> Exercise aim
Each line of the data below from the one holding "This screenshot has width=1523, height=1291." to the one holding "Image resolution: width=799", inclusive, is to be reproduced exactly; no other line belongs in the answer.

Collected data:
........
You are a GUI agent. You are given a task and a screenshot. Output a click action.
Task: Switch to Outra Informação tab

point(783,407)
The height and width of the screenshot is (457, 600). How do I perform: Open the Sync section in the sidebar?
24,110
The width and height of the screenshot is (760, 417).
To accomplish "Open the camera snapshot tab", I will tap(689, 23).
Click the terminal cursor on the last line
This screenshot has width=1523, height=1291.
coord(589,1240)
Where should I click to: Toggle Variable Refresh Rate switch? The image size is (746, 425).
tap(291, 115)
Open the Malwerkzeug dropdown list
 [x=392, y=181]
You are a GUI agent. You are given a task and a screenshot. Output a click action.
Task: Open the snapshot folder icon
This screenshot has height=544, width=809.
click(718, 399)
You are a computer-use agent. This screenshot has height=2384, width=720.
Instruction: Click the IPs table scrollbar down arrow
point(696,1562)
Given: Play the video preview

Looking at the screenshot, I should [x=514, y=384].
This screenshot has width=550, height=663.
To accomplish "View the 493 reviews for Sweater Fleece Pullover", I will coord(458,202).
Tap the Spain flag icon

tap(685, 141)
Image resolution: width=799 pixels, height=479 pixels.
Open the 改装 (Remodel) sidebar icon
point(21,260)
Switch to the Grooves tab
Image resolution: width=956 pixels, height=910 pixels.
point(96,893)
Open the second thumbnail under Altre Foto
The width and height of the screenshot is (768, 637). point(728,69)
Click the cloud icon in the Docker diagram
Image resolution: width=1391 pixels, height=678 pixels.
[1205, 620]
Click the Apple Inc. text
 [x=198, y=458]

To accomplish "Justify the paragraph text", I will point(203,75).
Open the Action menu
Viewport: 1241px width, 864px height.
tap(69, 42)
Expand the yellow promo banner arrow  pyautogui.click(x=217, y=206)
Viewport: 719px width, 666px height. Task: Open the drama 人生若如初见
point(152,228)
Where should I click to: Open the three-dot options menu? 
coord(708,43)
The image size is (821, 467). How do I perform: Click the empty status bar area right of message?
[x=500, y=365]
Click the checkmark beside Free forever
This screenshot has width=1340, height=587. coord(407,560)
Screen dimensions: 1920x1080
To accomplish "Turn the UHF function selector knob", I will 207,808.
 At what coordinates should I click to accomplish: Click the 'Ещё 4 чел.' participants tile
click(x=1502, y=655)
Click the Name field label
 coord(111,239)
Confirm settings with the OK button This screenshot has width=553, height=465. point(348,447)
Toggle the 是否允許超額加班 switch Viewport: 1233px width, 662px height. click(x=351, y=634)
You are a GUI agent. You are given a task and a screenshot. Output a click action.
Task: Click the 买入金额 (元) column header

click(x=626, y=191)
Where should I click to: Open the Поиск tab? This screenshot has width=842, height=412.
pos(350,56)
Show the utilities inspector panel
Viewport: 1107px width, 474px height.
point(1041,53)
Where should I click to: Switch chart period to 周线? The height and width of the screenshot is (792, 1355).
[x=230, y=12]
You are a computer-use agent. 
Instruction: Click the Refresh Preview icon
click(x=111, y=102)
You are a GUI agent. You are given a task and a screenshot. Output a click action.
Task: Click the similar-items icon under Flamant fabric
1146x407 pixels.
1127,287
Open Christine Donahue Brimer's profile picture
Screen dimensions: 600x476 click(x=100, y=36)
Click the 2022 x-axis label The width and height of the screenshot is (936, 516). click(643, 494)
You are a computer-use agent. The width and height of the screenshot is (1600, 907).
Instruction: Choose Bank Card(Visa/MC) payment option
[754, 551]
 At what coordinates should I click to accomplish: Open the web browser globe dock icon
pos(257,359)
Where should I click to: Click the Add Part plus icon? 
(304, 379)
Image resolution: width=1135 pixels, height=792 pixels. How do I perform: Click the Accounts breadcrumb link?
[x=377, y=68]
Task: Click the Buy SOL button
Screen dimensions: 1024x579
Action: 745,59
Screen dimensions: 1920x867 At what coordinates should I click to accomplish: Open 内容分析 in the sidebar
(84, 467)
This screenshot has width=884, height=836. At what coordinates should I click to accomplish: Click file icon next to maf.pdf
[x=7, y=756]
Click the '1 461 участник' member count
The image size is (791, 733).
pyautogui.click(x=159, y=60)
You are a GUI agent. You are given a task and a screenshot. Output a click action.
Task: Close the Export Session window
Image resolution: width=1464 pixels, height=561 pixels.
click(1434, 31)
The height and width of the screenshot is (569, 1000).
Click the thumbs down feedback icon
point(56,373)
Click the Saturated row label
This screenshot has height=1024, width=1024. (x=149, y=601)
........
> Answer for this exercise
This screenshot has width=1523, height=1291.
coord(589,1240)
Where should I click to: Toggle Variable Refresh Rate switch? The image size is (746, 425).
tap(291, 115)
Open the Malwerkzeug dropdown list
 [x=392, y=181]
You are a GUI agent. You are given a task and a screenshot. Output a click action.
Task: Open the snapshot folder icon
This screenshot has height=544, width=809.
click(718, 399)
You are a computer-use agent. This screenshot has height=2384, width=720.
Instruction: Click the IPs table scrollbar down arrow
point(696,1562)
Given: Play the video preview

Looking at the screenshot, I should [x=514, y=384].
This screenshot has width=550, height=663.
To accomplish "View the 493 reviews for Sweater Fleece Pullover", I will coord(458,202).
Tap the Spain flag icon

tap(685, 141)
Image resolution: width=799 pixels, height=479 pixels.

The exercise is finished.